Preservice Teacher Engagement in 5E Learning About Argumentation in the Context of the Coronavirus

Journal of College Science Teaching—Fall 2023 (Volume 52, Issue 7)

By David C. Owens, Noah P. Sheridan, and Amanda L. Townley

Although argumentation is a critical historical component of scientific literacy, the recent coronavirus pandemic and associated issues have highlighted the importance of argumentation in science practice. Argumentation that aligns with functional scientific literacy requires gathering evidence and reasoning to support or refute claims related to socioscientific issues (SSI)—those informed by science but also affected by society. In this article, we present a 5E module that models argumentation instruction while scaffolding preservice elementary teachers’ argumentation practice in the context of SSI. To do so, we introduced the claim-evidence-reasoning argumentation framework.
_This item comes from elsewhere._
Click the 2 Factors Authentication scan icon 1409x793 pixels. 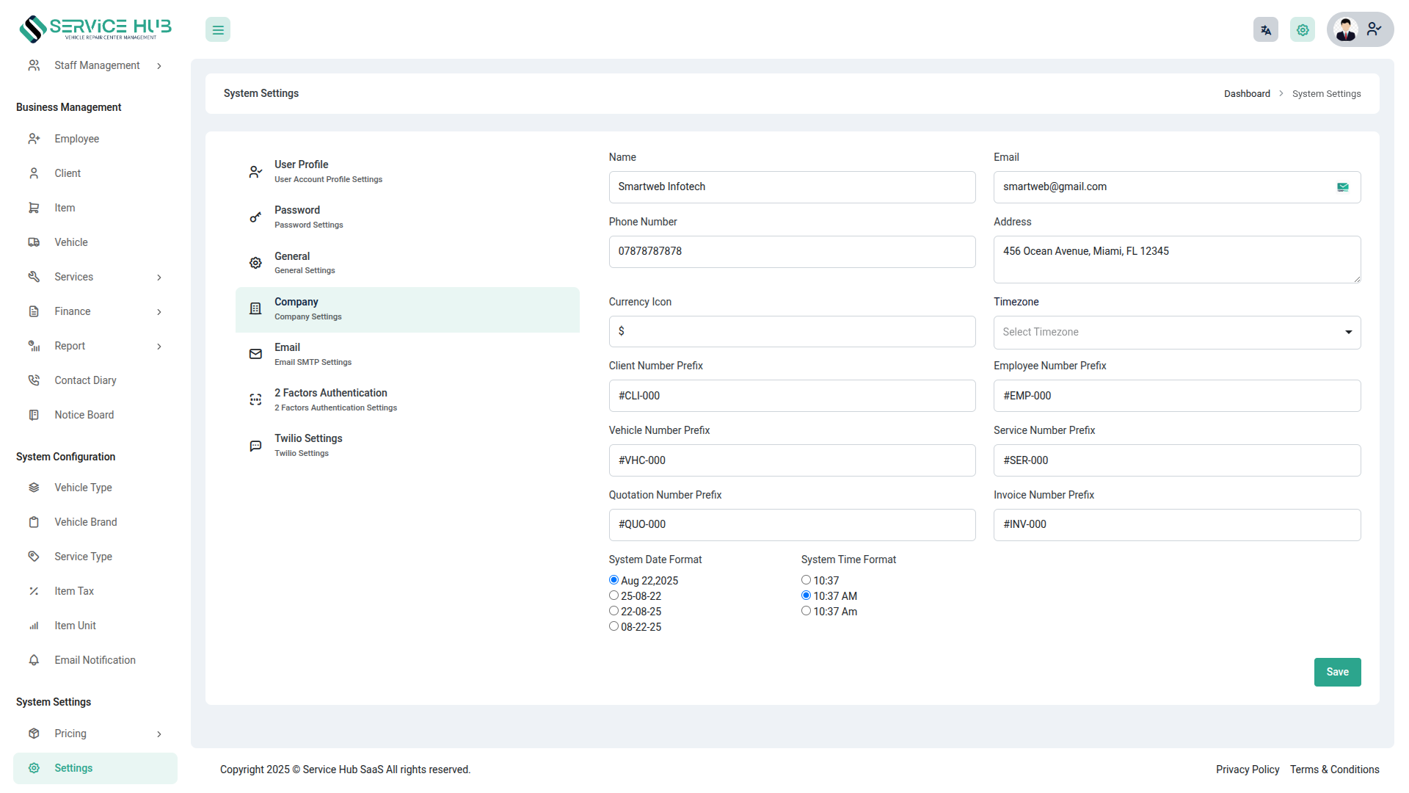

In this approach, students responded to potential solutions to SSI related to the coronavirus (claim), supported their responses with data (evidence), and justified how the evidence they provided supported their responses (reasoning). Specifically, preservice elementary teachers completed diverse argumentation tasks—starting with more traditional scientific argumentation and building toward recognizing and addressing nonscientific, cross-curricular issues—to develop effective argumentation practice concerning contemporary SSI.